O testamento era incompreensível. O que raio era o tesouro, em que cofre estava guardado e, mais importante que isso, como se abria?
Aposto que são documentos importantes, dizia a Tia Ofélia, que mandava sempre a sua laracha em alturas destas (e nunca acertava). Houve quem achasse que fosse dinheiro e jóias, remédios que tirariam toda a família da miséria. Aquela egoísta, diria a tia Ofélia.
Encontraram o cofre numa parede falsa, no quarto em que tinha dormido toda a sua vida. E estava aberto. Aberto para que as flores pudessem respirar. Só aí perceberam porque é que ela tinha pedido que não lhe deixassem morrer o tesouro.
“Fugidia” era o que todos lhe chamavam. “Insatisfeita” era o que achavam que era. Mas ninguém a conhecia para saber porquê. Mais uma segunda-feira, mais um primeiro dia num emprego. Sentou-se na sua nova cadeira, ajeitou os documentos na sua mesa e pousou o vaso com a flor à sua frente.

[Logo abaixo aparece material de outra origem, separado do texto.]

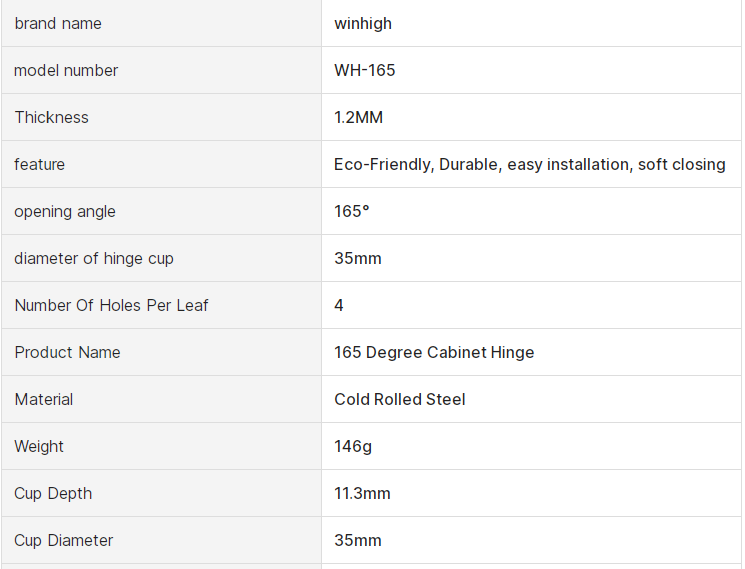Select the '11.3mm' cup depth value

pos(362,493)
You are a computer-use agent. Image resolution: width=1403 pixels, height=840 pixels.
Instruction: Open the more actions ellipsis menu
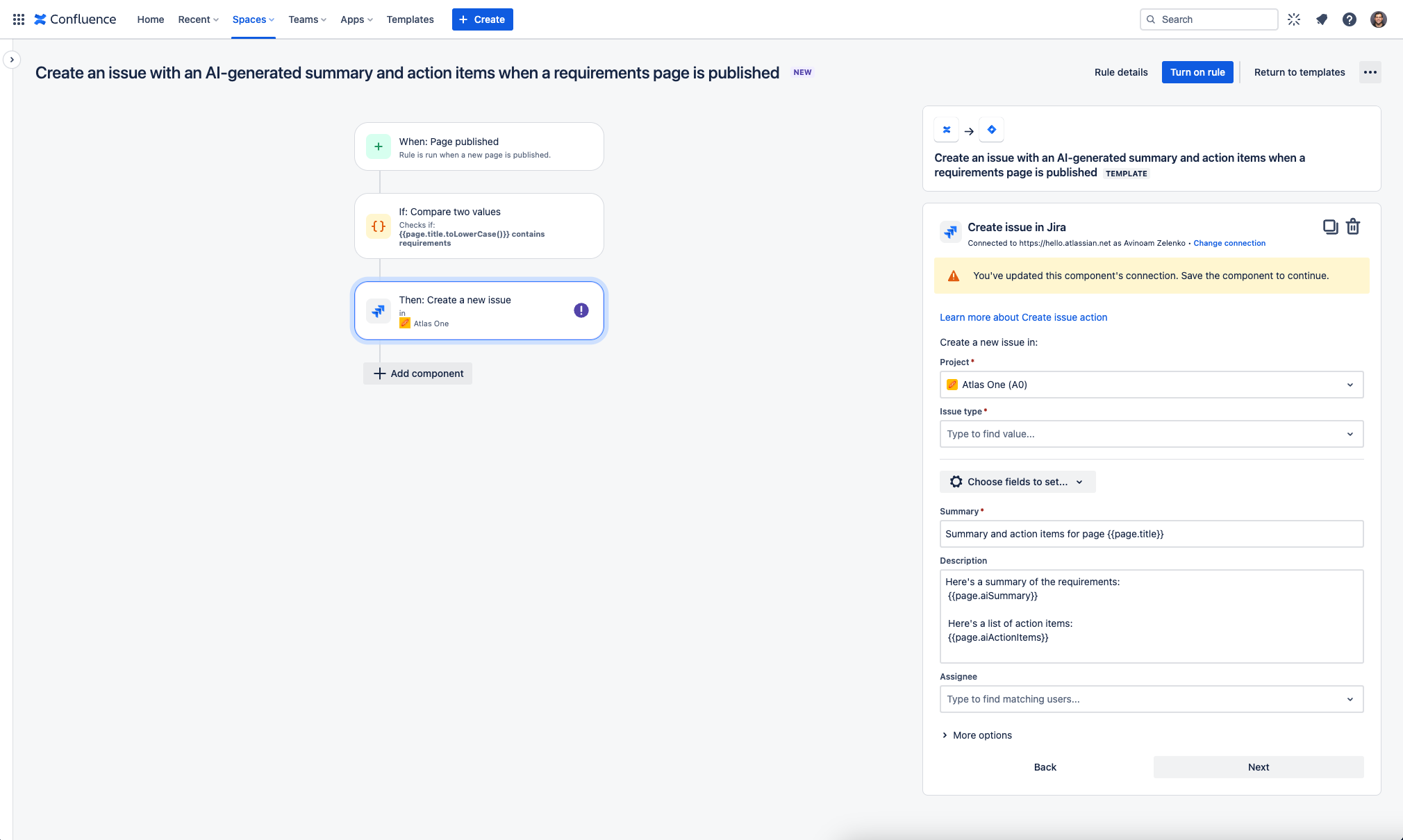click(1369, 72)
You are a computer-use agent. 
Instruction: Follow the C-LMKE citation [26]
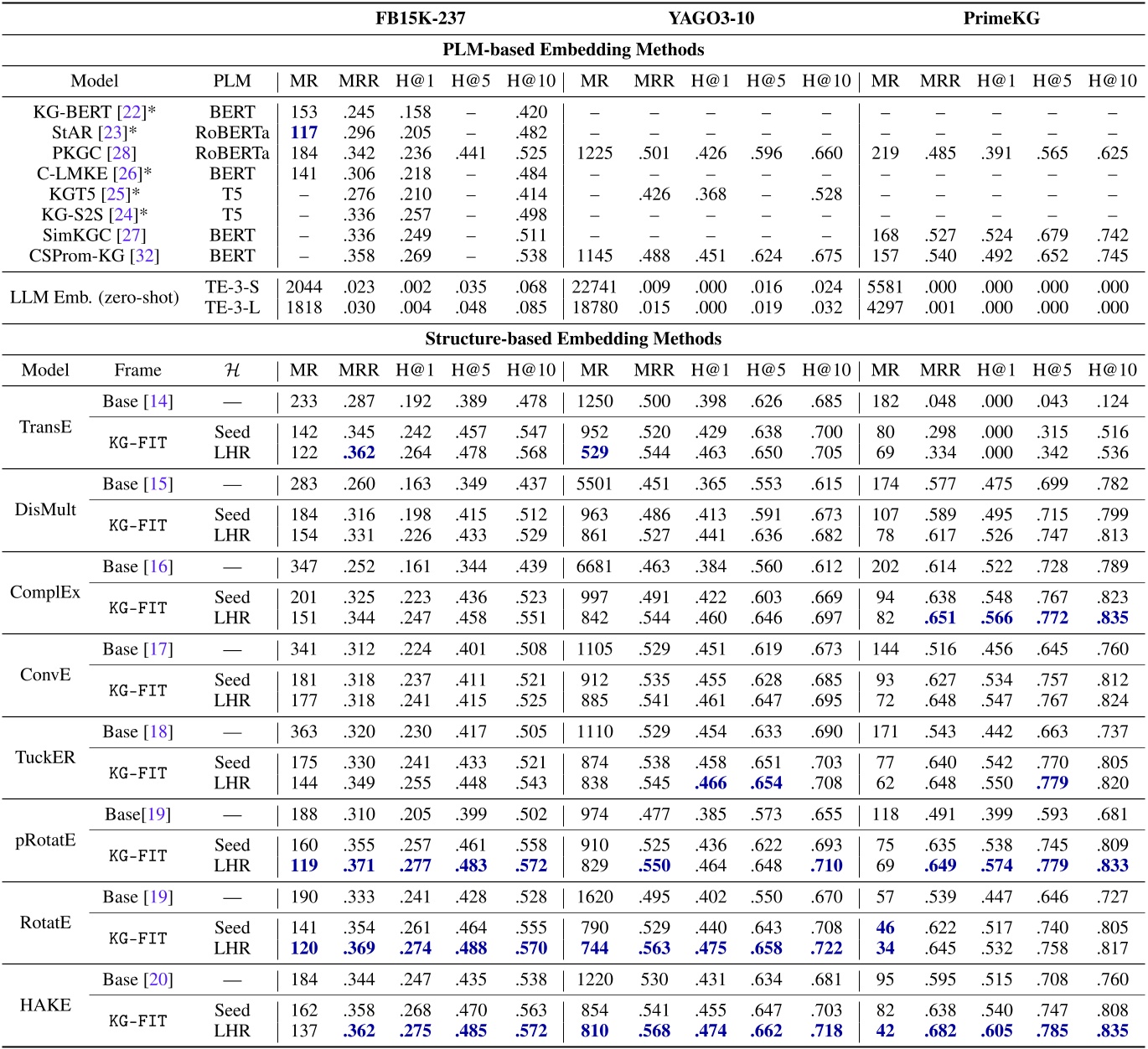pos(127,173)
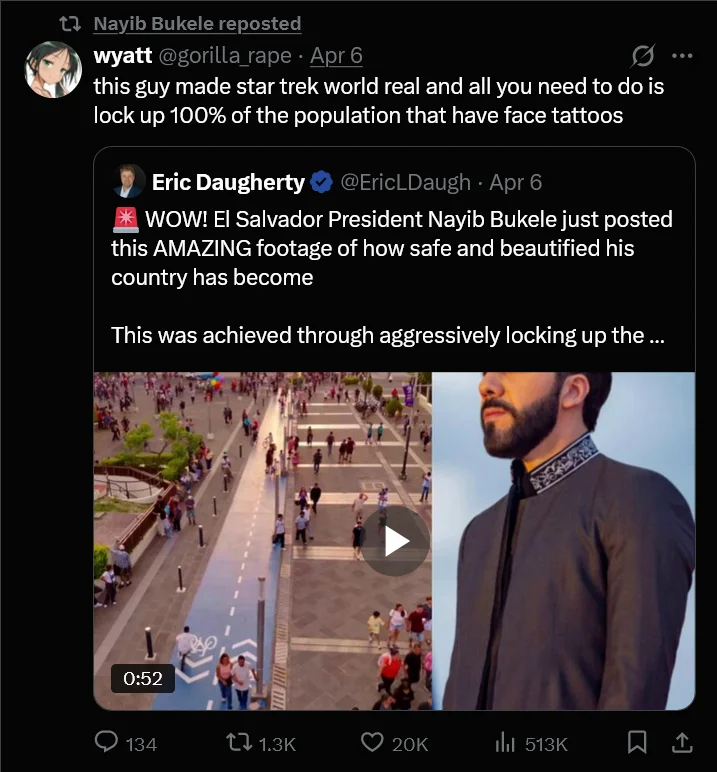Repost this tweet with retweet icon
Image resolution: width=717 pixels, height=772 pixels.
click(241, 743)
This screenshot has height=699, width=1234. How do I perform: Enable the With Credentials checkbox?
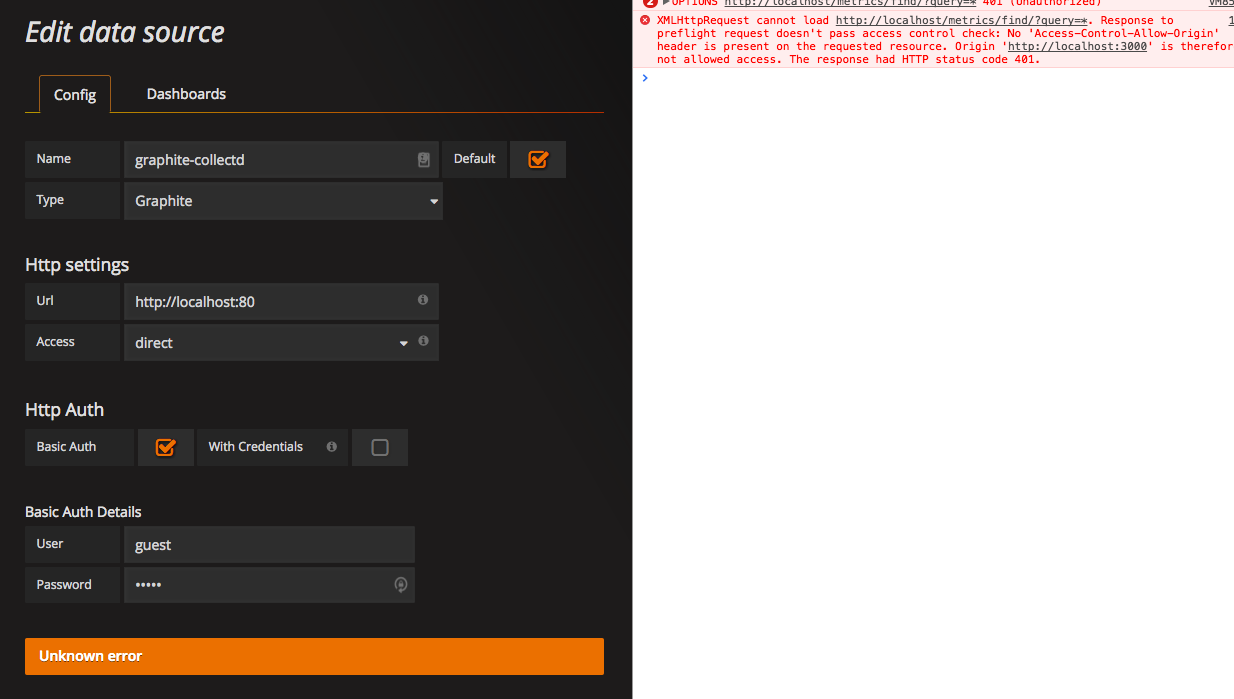click(x=380, y=447)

Era o seu primeiro dia naquele banco. Iria entrar e sair daquele cofre, como tinha entrado e saído de cozinhas, salas de aula, salas de operação ou salas de reunião. As pessoas chamavam-lhe de tudo, ao verem o seu currículo aumentar com empregos e mais empregos. Patrões imploravam-lhe que ficasse, colegas choravam que não fosse, o que ninguém sabia é que quem ditava o tempo que ali ficaria, era a flor. Para ela, um emprego era como aquele ser: florescia o máximo possível até ser tempo de mudar de canteiro.